As with all scientists, Fred is a consummate experimenter. Throughout the long Sunolian summer, he was picking samples of immature winter squash and sending them off with his chef friends for their culinary inventions. They found that some work perfectly well as substitutes for summer squash, and even offer new and interesting flavors and textures.
First lured in by Fred’s tomatoes (and charmed by his hands-on way of doing business), Anthony Paone, the executive chef at [now closed] Sea Salt Restaurant in Berkeley, has been a willing conspirator in the squash experiments, and has created many dishes with “potimarron jeune,” which is what Fred calls the early-picked fruits of the French heirloom squash with a name that’s a squashed-together concoction of two French words, potiron (pumpkin) and marron (chestnut).

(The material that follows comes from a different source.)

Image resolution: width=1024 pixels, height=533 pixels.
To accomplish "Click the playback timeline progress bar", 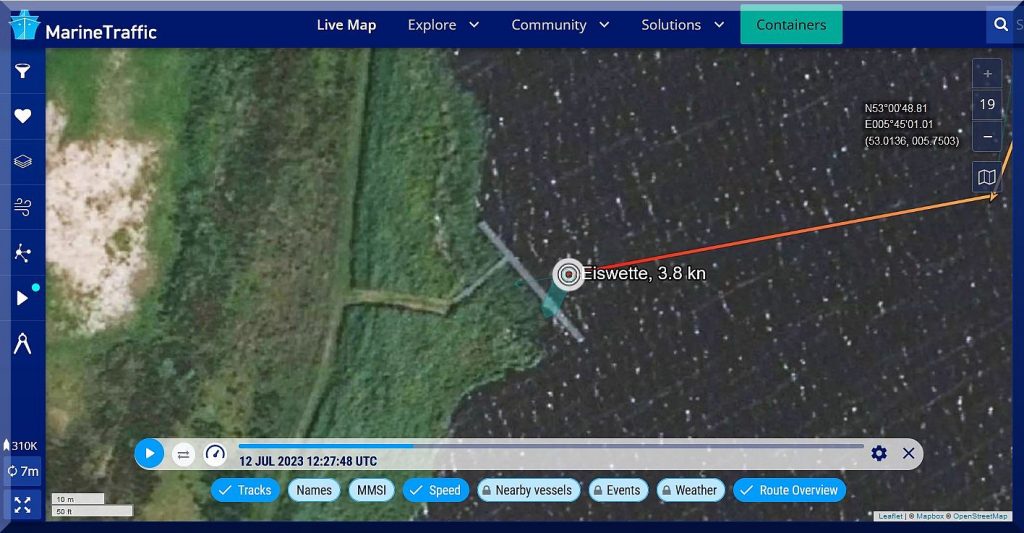I will [x=550, y=446].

As a chef working with “sustainable” seafood—a concept that ebbs and flows with each new report from the various organizations that monitor sealife—Anthony seemed merely amused by the notion of substituting immature winter squash for summer squash. He also saw no reason to confuse diners enjoying his delicious Fregola with Butternut Squash, Hazelnuts, and Brown Butter Vinaigrette by informing them that the butternut is actually Fred’s heirloom “butternut rugosa” variety . . . unless, or course, they want to know. The more important point is that the squash has been prepared by a chef whose Italian mother taught him to appreciate good, fresh produce.

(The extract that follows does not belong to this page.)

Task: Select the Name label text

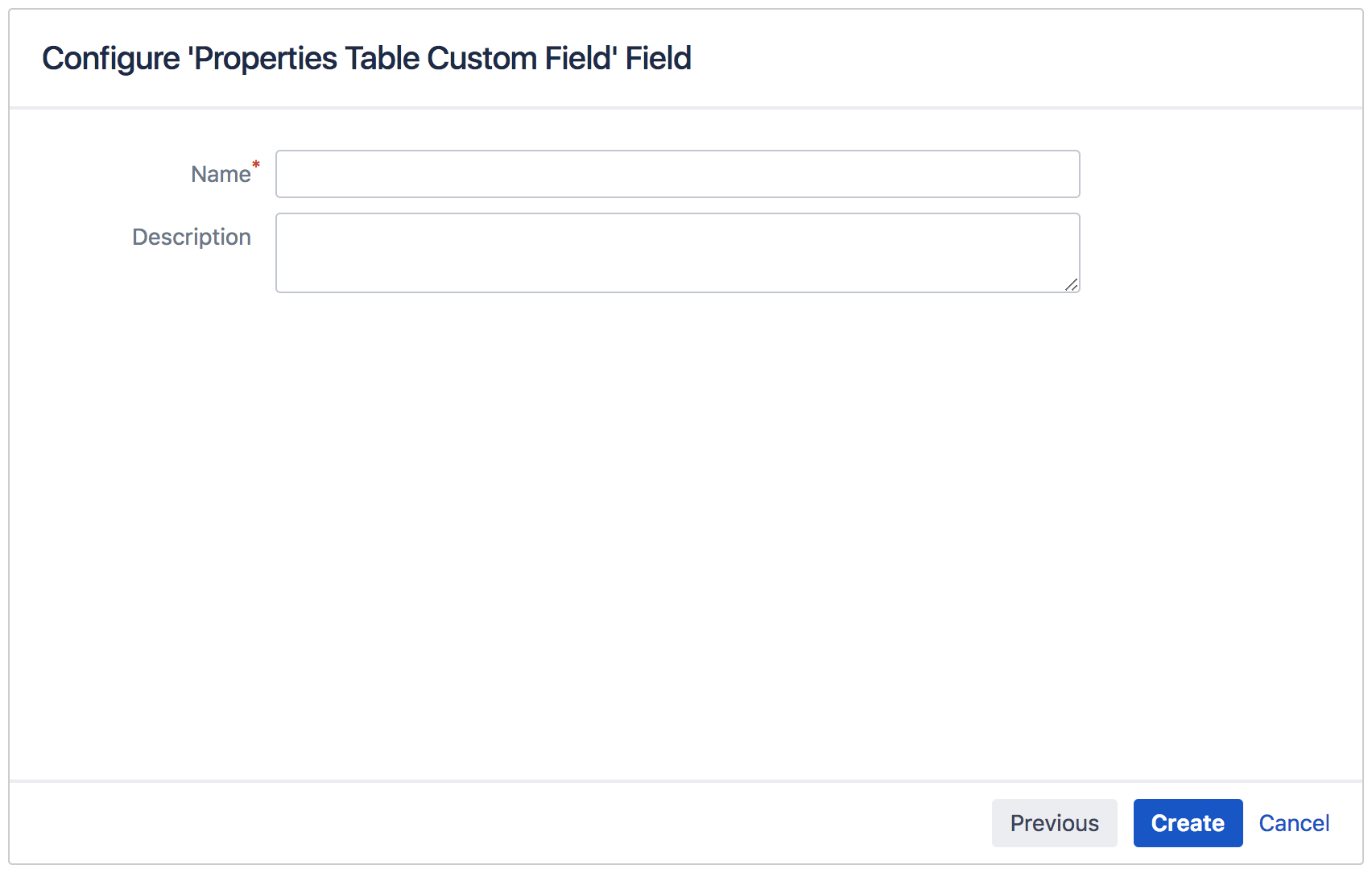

The following recipes all call for squash varieties that Edible East Bay readers are going to be hard pressed to find at any market, but Anthony says to just go ahead and substitute kabocha or any other winter squash you find, taking courage—as our best local chefs always do—in the belief that whatever you prepare with love in your kitchen will be hugely adored by your friends and family.
Also, keep in mind that these are vegetables you might try growing yourself in next summer’s vegetable garden. Seeds for black futsu and butternut rugosa can be ordered from Baker Creek Heirloom Seeds (rareseeds.com) and potimarron seeds are available through Seed Savers Exchange (seedsavers.org). Plant starts for these unique varieties might be available from local growers who are riding the top of the interest in heirloom vegetables. Check with Kassenhoff Growers or watch to see what they bring to the farmers market in the spring.